The family was a source of comfort for Drummond after the diagnosis. Her support network includes her daughter Melissa and her son Allen Fauber, her friend Shelley Barr, and extended family and grandchildren Starr, McKenna, Julian, Jaxson, Zakary and Alby. But Drummond said that she would have liked to have an ally earlier to defend her during the diagnostic process.

A friend or family member can be a helpful resource for a health problem. For complex medical problems or if geography separates a patient from his or her loved ones, a professional patient rights advocate can intervene.

"Especially when it's complicated or you really feel that you need someone to explain the process to you, it's always a good idea to have someone in one of them." your corner, "said Jill Fitzpatrick, who runs a patient advocate in Minnesota.

Patient Advocates offer a variety of services, ranging from patient accompaniment to appointments, through to the management of health insurance and billing issues.

Fitzpatrick said she took a collegial approach when she saw a respectful but firm doctor: "I am educated on me, you are educated on medicine.
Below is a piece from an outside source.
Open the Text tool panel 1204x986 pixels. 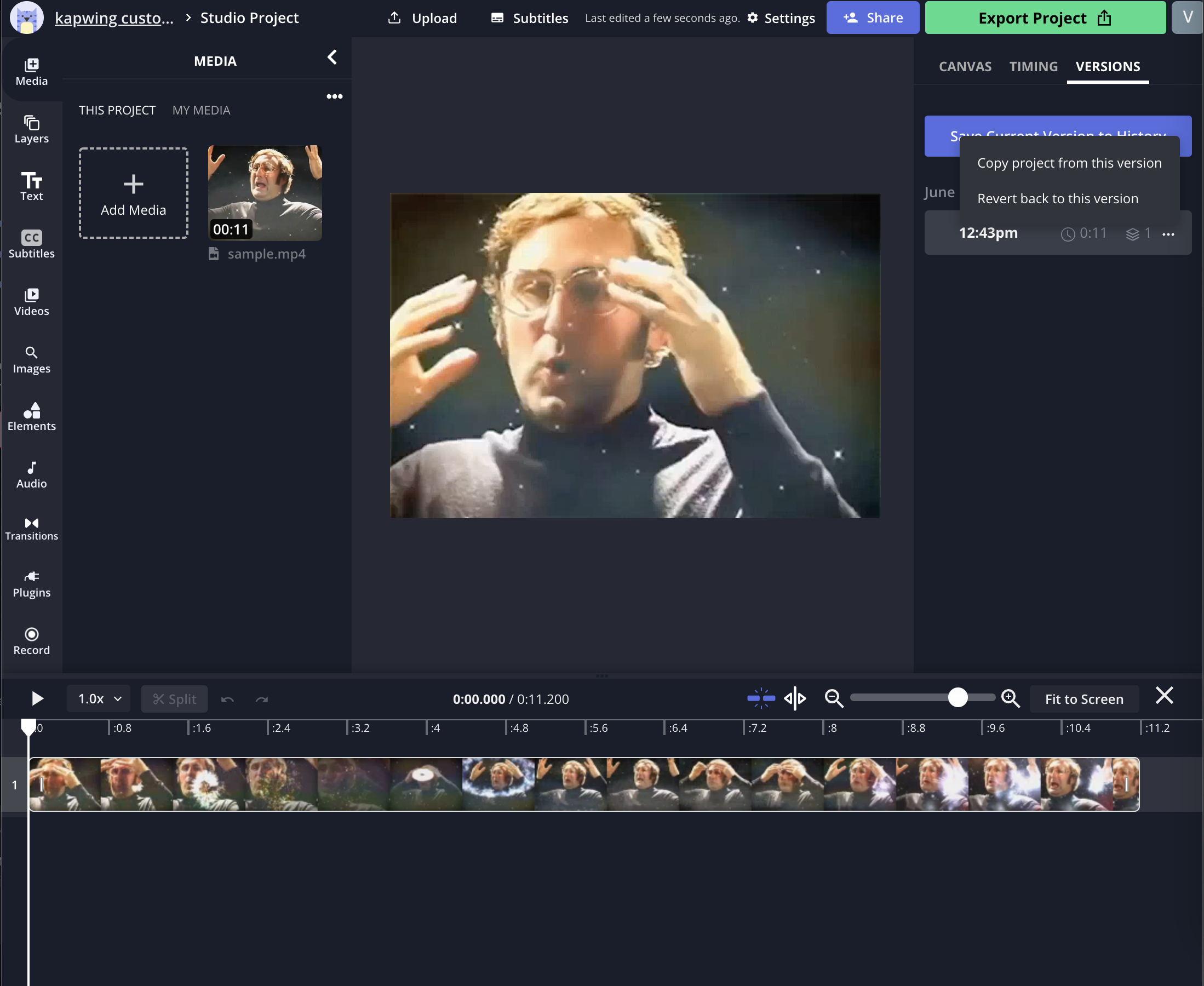31,186
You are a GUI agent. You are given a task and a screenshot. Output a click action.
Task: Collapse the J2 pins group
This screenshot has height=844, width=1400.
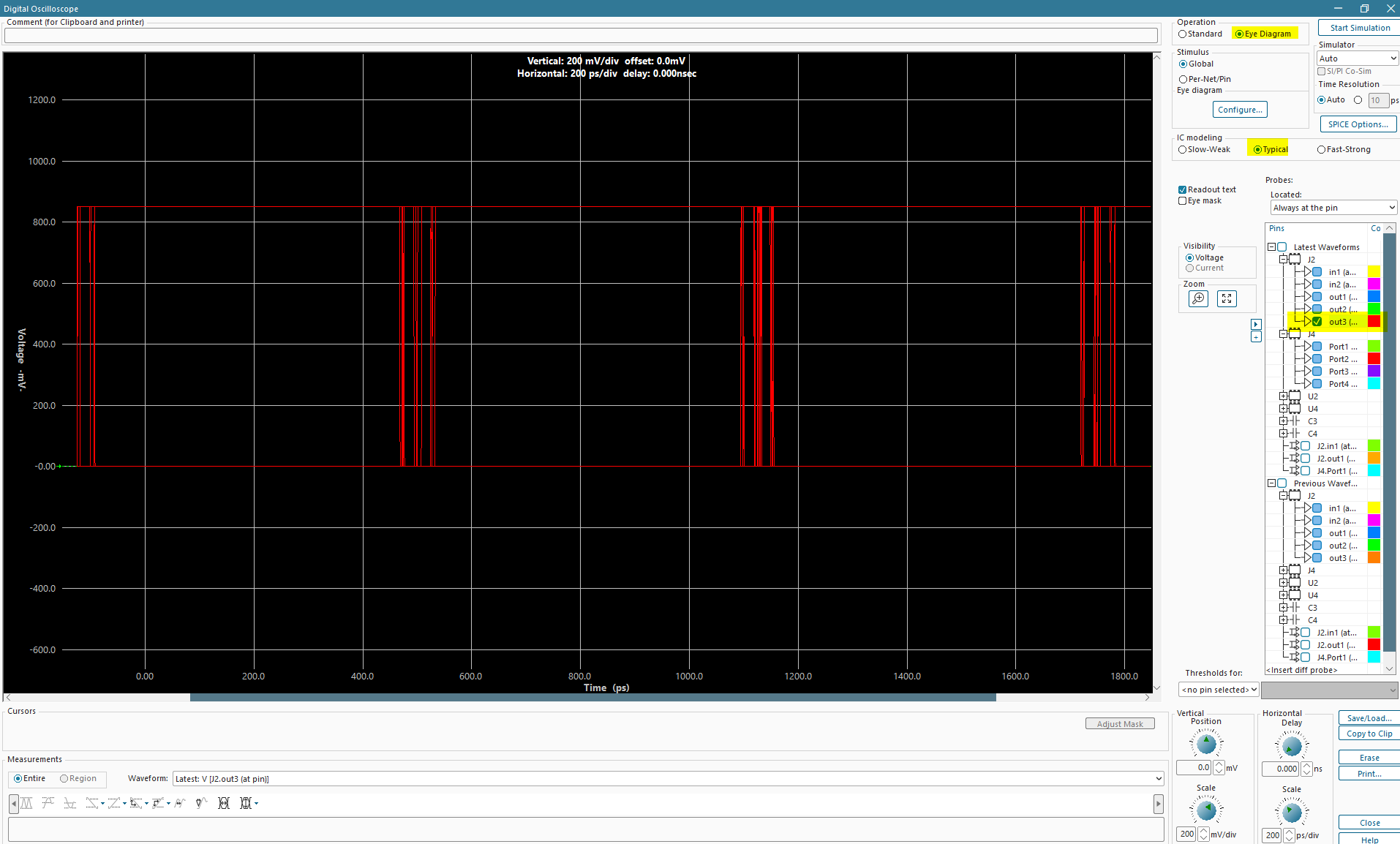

Let's work together so that I have a positive result. "

Another tip, if patients feel they are not being heard by their provider, is to look up a member services phone number on their insurance card to see if another provider is present on their card. network, she said.

Drummond said she did not want to scare anyone by mistrusting doctors and let people know that there is no shame in asking for a second opinion. She said that she regretted not having looked for it sooner.

"And your doctor should not be offended," she added. "If they're offended, they're probably not the right doctor for you."